Please transcribe the entries below without changing a single character.

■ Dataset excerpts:
..........
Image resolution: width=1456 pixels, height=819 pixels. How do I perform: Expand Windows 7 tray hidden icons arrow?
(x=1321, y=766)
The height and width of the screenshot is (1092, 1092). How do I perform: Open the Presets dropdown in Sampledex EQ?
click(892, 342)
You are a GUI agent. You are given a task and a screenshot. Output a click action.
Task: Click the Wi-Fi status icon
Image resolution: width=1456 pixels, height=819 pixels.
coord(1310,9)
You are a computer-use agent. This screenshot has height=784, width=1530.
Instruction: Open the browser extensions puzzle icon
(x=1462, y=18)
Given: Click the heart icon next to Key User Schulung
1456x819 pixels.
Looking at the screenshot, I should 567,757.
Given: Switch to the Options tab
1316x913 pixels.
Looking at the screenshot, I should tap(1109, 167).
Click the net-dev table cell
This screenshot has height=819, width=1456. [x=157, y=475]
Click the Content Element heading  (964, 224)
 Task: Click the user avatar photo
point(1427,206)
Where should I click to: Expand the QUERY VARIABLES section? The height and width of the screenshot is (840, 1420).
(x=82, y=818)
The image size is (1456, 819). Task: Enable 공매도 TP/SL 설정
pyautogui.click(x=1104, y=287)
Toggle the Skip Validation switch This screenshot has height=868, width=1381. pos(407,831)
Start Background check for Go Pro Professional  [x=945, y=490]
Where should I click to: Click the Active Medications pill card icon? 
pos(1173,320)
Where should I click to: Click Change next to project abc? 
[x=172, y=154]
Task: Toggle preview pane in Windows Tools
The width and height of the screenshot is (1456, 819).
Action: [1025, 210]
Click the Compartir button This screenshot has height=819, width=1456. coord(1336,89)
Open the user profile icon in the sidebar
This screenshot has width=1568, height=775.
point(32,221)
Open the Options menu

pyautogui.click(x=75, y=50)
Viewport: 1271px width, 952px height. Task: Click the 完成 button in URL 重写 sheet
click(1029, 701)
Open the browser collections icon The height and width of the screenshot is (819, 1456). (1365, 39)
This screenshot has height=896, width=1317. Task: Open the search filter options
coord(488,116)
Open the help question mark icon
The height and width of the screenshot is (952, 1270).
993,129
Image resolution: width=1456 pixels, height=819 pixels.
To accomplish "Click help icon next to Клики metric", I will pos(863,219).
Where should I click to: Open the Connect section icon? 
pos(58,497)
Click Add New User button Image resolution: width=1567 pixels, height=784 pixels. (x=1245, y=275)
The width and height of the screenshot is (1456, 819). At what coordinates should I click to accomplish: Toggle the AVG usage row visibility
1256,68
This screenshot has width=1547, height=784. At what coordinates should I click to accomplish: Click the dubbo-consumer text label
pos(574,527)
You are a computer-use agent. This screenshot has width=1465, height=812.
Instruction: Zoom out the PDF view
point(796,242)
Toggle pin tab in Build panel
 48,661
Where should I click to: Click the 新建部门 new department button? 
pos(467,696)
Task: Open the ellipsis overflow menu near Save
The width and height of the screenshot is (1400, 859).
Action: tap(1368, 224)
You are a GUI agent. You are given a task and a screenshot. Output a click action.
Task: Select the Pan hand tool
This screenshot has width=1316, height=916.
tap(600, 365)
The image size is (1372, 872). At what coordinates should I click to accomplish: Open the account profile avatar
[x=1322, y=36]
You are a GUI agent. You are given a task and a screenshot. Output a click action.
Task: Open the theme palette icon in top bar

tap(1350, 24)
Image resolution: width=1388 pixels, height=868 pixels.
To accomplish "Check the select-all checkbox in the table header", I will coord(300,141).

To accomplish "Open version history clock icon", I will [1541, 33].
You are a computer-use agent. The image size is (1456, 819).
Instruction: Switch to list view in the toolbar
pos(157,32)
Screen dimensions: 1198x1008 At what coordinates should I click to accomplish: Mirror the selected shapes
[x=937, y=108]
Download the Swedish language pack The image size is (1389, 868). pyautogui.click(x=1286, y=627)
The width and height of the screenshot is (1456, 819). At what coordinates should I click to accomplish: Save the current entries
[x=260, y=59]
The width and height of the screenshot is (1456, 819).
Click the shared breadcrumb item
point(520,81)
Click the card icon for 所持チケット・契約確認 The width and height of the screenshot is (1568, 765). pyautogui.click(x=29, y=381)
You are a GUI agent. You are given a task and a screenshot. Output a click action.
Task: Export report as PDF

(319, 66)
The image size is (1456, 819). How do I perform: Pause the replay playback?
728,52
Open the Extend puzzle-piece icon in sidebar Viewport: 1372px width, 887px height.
..........
■ EXPECTED ANSWER:
Image resolution: width=1456 pixels, height=819 pixels. How do I perform: Expand Windows 7 tray hidden icons arrow?
(x=1321, y=766)
The height and width of the screenshot is (1092, 1092). How do I perform: Open the Presets dropdown in Sampledex EQ?
click(892, 342)
You are a GUI agent. You are given a task and a screenshot. Output a click action.
Task: Click the Wi-Fi status icon
Image resolution: width=1456 pixels, height=819 pixels.
coord(1310,9)
You are a computer-use agent. This screenshot has height=784, width=1530.
Instruction: Open the browser extensions puzzle icon
(x=1462, y=18)
Given: Click the heart icon next to Key User Schulung
1456x819 pixels.
Looking at the screenshot, I should 567,757.
Given: Switch to the Options tab
1316x913 pixels.
Looking at the screenshot, I should tap(1109, 167).
Click the net-dev table cell
This screenshot has height=819, width=1456. [x=157, y=475]
Click the Content Element heading  (964, 224)
 Task: Click the user avatar photo
point(1427,206)
Where should I click to: Expand the QUERY VARIABLES section? The height and width of the screenshot is (840, 1420).
(x=82, y=818)
The image size is (1456, 819). Task: Enable 공매도 TP/SL 설정
pyautogui.click(x=1104, y=287)
Toggle the Skip Validation switch This screenshot has height=868, width=1381. pos(407,831)
Start Background check for Go Pro Professional  [x=945, y=490]
Where should I click to: Click the Active Medications pill card icon? 
pos(1173,320)
Where should I click to: Click Change next to project abc? 
[x=172, y=154]
Task: Toggle preview pane in Windows Tools
The width and height of the screenshot is (1456, 819).
Action: [1025, 210]
Click the Compartir button This screenshot has height=819, width=1456. coord(1336,89)
Open the user profile icon in the sidebar
This screenshot has width=1568, height=775.
point(32,221)
Open the Options menu

pyautogui.click(x=75, y=50)
Viewport: 1271px width, 952px height. Task: Click the 完成 button in URL 重写 sheet
click(1029, 701)
Open the browser collections icon The height and width of the screenshot is (819, 1456). (1365, 39)
This screenshot has height=896, width=1317. Task: Open the search filter options
coord(488,116)
Open the help question mark icon
The height and width of the screenshot is (952, 1270).
993,129
Image resolution: width=1456 pixels, height=819 pixels.
To accomplish "Click help icon next to Клики metric", I will pos(863,219).
Where should I click to: Open the Connect section icon? 
pos(58,497)
Click Add New User button Image resolution: width=1567 pixels, height=784 pixels. (x=1245, y=275)
The width and height of the screenshot is (1456, 819). At what coordinates should I click to accomplish: Toggle the AVG usage row visibility
1256,68
This screenshot has width=1547, height=784. At what coordinates should I click to accomplish: Click the dubbo-consumer text label
pos(574,527)
You are a computer-use agent. This screenshot has width=1465, height=812.
Instruction: Zoom out the PDF view
point(796,242)
Toggle pin tab in Build panel
 48,661
Where should I click to: Click the 新建部门 new department button? 
pos(467,696)
Task: Open the ellipsis overflow menu near Save
The width and height of the screenshot is (1400, 859).
Action: tap(1368, 224)
You are a GUI agent. You are given a task and a screenshot. Output a click action.
Task: Select the Pan hand tool
This screenshot has width=1316, height=916.
tap(600, 365)
The image size is (1372, 872). At what coordinates should I click to accomplish: Open the account profile avatar
[x=1322, y=36]
You are a GUI agent. You are given a task and a screenshot. Output a click action.
Task: Open the theme palette icon in top bar

tap(1350, 24)
Image resolution: width=1388 pixels, height=868 pixels.
To accomplish "Check the select-all checkbox in the table header", I will coord(300,141).

To accomplish "Open version history clock icon", I will [1541, 33].
You are a computer-use agent. The image size is (1456, 819).
Instruction: Switch to list view in the toolbar
pos(157,32)
Screen dimensions: 1198x1008 At what coordinates should I click to accomplish: Mirror the selected shapes
[x=937, y=108]
Download the Swedish language pack The image size is (1389, 868). pyautogui.click(x=1286, y=627)
The width and height of the screenshot is (1456, 819). At what coordinates should I click to accomplish: Save the current entries
[x=260, y=59]
The width and height of the screenshot is (1456, 819).
Click the shared breadcrumb item
point(520,81)
Click the card icon for 所持チケット・契約確認 The width and height of the screenshot is (1568, 765). pyautogui.click(x=29, y=381)
You are a GUI agent. You are given a task and a screenshot. Output a click action.
Task: Export report as PDF

(319, 66)
The image size is (1456, 819). How do I perform: Pause the replay playback?
728,52
Open the Extend puzzle-piece icon in sidebar Viewport: 1372px width, 887px height.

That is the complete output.